_Aim of the task_. Reproduce the following data verbatim, from the first line through the last.

--- begin Stored data ---

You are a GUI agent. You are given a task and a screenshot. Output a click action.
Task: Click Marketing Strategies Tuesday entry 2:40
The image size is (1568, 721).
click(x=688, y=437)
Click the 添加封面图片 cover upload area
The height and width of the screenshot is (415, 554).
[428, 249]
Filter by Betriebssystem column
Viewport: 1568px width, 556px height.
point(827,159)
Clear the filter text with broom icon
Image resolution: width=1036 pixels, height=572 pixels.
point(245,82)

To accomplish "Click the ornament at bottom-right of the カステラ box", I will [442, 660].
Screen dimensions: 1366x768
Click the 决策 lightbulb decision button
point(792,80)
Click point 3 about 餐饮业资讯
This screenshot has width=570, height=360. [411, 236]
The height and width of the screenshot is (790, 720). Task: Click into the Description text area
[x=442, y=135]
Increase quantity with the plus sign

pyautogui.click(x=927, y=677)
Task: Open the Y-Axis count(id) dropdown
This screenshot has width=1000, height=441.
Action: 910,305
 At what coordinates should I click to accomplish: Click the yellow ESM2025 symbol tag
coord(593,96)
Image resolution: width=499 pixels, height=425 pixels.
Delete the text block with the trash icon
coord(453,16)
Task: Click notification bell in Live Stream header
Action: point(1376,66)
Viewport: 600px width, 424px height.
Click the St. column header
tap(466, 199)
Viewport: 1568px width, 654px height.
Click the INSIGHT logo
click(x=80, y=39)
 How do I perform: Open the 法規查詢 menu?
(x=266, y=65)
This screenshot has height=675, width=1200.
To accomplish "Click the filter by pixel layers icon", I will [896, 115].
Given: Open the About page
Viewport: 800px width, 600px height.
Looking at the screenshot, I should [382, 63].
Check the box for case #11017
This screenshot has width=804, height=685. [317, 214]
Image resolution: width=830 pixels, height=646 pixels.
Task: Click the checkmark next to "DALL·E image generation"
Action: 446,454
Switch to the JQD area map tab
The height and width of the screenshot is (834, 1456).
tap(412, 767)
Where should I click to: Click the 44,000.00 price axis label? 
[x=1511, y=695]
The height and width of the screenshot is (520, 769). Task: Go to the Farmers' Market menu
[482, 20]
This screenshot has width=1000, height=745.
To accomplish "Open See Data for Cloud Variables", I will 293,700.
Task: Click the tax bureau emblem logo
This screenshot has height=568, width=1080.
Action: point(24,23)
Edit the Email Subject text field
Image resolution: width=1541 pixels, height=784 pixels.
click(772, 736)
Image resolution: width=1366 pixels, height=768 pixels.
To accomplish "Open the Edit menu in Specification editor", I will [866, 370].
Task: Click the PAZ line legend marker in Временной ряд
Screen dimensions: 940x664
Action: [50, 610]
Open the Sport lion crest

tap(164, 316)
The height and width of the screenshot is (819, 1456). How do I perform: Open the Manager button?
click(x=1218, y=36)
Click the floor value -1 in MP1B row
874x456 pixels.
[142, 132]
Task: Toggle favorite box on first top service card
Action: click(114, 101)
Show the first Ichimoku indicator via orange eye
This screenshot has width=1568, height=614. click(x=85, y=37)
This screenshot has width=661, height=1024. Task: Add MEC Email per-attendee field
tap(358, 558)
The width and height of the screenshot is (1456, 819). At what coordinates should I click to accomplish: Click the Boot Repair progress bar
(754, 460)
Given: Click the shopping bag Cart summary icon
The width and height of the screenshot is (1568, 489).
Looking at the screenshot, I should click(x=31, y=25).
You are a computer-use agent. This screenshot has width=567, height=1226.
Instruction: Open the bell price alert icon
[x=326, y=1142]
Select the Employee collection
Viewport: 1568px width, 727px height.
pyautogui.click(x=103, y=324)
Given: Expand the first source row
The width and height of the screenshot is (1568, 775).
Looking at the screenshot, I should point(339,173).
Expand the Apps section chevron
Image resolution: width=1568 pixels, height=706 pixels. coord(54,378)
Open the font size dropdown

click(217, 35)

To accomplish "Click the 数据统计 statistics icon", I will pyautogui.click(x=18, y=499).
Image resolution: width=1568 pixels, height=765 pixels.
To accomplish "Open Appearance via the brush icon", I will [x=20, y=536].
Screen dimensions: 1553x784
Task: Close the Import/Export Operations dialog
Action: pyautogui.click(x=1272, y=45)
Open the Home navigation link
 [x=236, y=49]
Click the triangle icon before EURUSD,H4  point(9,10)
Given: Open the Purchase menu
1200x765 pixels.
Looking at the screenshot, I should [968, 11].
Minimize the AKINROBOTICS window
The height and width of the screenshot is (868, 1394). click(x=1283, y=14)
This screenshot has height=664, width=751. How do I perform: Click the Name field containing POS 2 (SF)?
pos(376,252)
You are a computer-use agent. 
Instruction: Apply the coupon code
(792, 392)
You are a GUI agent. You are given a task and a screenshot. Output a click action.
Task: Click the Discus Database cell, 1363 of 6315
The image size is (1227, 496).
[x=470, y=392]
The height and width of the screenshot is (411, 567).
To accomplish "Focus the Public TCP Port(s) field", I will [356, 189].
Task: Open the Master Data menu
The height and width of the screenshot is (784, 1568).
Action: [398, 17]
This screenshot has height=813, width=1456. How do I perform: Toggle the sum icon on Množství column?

--- end Stored data ---

_Reply_.
You are a GUI agent. You are given a task and a screenshot. Output a click action.
Task: Click Marketing Strategies Tuesday entry 2:40
The image size is (1568, 721).
click(x=688, y=437)
Click the 添加封面图片 cover upload area
The height and width of the screenshot is (415, 554).
[428, 249]
Filter by Betriebssystem column
Viewport: 1568px width, 556px height.
point(827,159)
Clear the filter text with broom icon
Image resolution: width=1036 pixels, height=572 pixels.
point(245,82)

To accomplish "Click the ornament at bottom-right of the カステラ box", I will [442, 660].
Screen dimensions: 1366x768
Click the 决策 lightbulb decision button
point(792,80)
Click point 3 about 餐饮业资讯
This screenshot has width=570, height=360. [411, 236]
The height and width of the screenshot is (790, 720). Task: Click into the Description text area
[x=442, y=135]
Increase quantity with the plus sign

pyautogui.click(x=927, y=677)
Task: Open the Y-Axis count(id) dropdown
This screenshot has width=1000, height=441.
Action: 910,305
 At what coordinates should I click to accomplish: Click the yellow ESM2025 symbol tag
coord(593,96)
Image resolution: width=499 pixels, height=425 pixels.
Delete the text block with the trash icon
coord(453,16)
Task: Click notification bell in Live Stream header
Action: point(1376,66)
Viewport: 600px width, 424px height.
Click the St. column header
tap(466, 199)
Viewport: 1568px width, 654px height.
Click the INSIGHT logo
click(x=80, y=39)
 How do I perform: Open the 法規查詢 menu?
(x=266, y=65)
This screenshot has height=675, width=1200.
To accomplish "Click the filter by pixel layers icon", I will [896, 115].
Given: Open the About page
Viewport: 800px width, 600px height.
Looking at the screenshot, I should [382, 63].
Check the box for case #11017
This screenshot has width=804, height=685. [317, 214]
Image resolution: width=830 pixels, height=646 pixels.
Task: Click the checkmark next to "DALL·E image generation"
Action: 446,454
Switch to the JQD area map tab
The height and width of the screenshot is (834, 1456).
tap(412, 767)
Where should I click to: Click the 44,000.00 price axis label? 
[x=1511, y=695]
The height and width of the screenshot is (520, 769). Task: Go to the Farmers' Market menu
[482, 20]
This screenshot has width=1000, height=745.
To accomplish "Open See Data for Cloud Variables", I will 293,700.
Task: Click the tax bureau emblem logo
This screenshot has height=568, width=1080.
Action: point(24,23)
Edit the Email Subject text field
Image resolution: width=1541 pixels, height=784 pixels.
click(772, 736)
Image resolution: width=1366 pixels, height=768 pixels.
To accomplish "Open the Edit menu in Specification editor", I will [866, 370].
Task: Click the PAZ line legend marker in Временной ряд
Screen dimensions: 940x664
Action: [50, 610]
Open the Sport lion crest

tap(164, 316)
The height and width of the screenshot is (819, 1456). How do I perform: Open the Manager button?
click(x=1218, y=36)
Click the floor value -1 in MP1B row
874x456 pixels.
[142, 132]
Task: Toggle favorite box on first top service card
Action: click(114, 101)
Show the first Ichimoku indicator via orange eye
This screenshot has width=1568, height=614. click(x=85, y=37)
This screenshot has width=661, height=1024. Task: Add MEC Email per-attendee field
tap(358, 558)
The width and height of the screenshot is (1456, 819). At what coordinates should I click to accomplish: Click the Boot Repair progress bar
(754, 460)
Given: Click the shopping bag Cart summary icon
The width and height of the screenshot is (1568, 489).
Looking at the screenshot, I should click(x=31, y=25).
You are a computer-use agent. This screenshot has width=567, height=1226.
Instruction: Open the bell price alert icon
[x=326, y=1142]
Select the Employee collection
Viewport: 1568px width, 727px height.
pyautogui.click(x=103, y=324)
Given: Expand the first source row
The width and height of the screenshot is (1568, 775).
Looking at the screenshot, I should point(339,173).
Expand the Apps section chevron
Image resolution: width=1568 pixels, height=706 pixels. coord(54,378)
Open the font size dropdown

click(217, 35)

To accomplish "Click the 数据统计 statistics icon", I will pyautogui.click(x=18, y=499).
Image resolution: width=1568 pixels, height=765 pixels.
To accomplish "Open Appearance via the brush icon", I will [x=20, y=536].
Screen dimensions: 1553x784
Task: Close the Import/Export Operations dialog
Action: pyautogui.click(x=1272, y=45)
Open the Home navigation link
 [x=236, y=49]
Click the triangle icon before EURUSD,H4  point(9,10)
Given: Open the Purchase menu
1200x765 pixels.
Looking at the screenshot, I should [968, 11].
Minimize the AKINROBOTICS window
The height and width of the screenshot is (868, 1394). click(x=1283, y=14)
This screenshot has height=664, width=751. How do I perform: Click the Name field containing POS 2 (SF)?
pos(376,252)
You are a computer-use agent. 
Instruction: Apply the coupon code
(792, 392)
You are a GUI agent. You are given a task and a screenshot. Output a click action.
Task: Click the Discus Database cell, 1363 of 6315
The image size is (1227, 496).
[x=470, y=392]
The height and width of the screenshot is (411, 567).
To accomplish "Focus the Public TCP Port(s) field", I will [356, 189].
Task: Open the Master Data menu
The height and width of the screenshot is (784, 1568).
Action: [398, 17]
This screenshot has height=813, width=1456. How do I perform: Toggle the sum icon on Množství column?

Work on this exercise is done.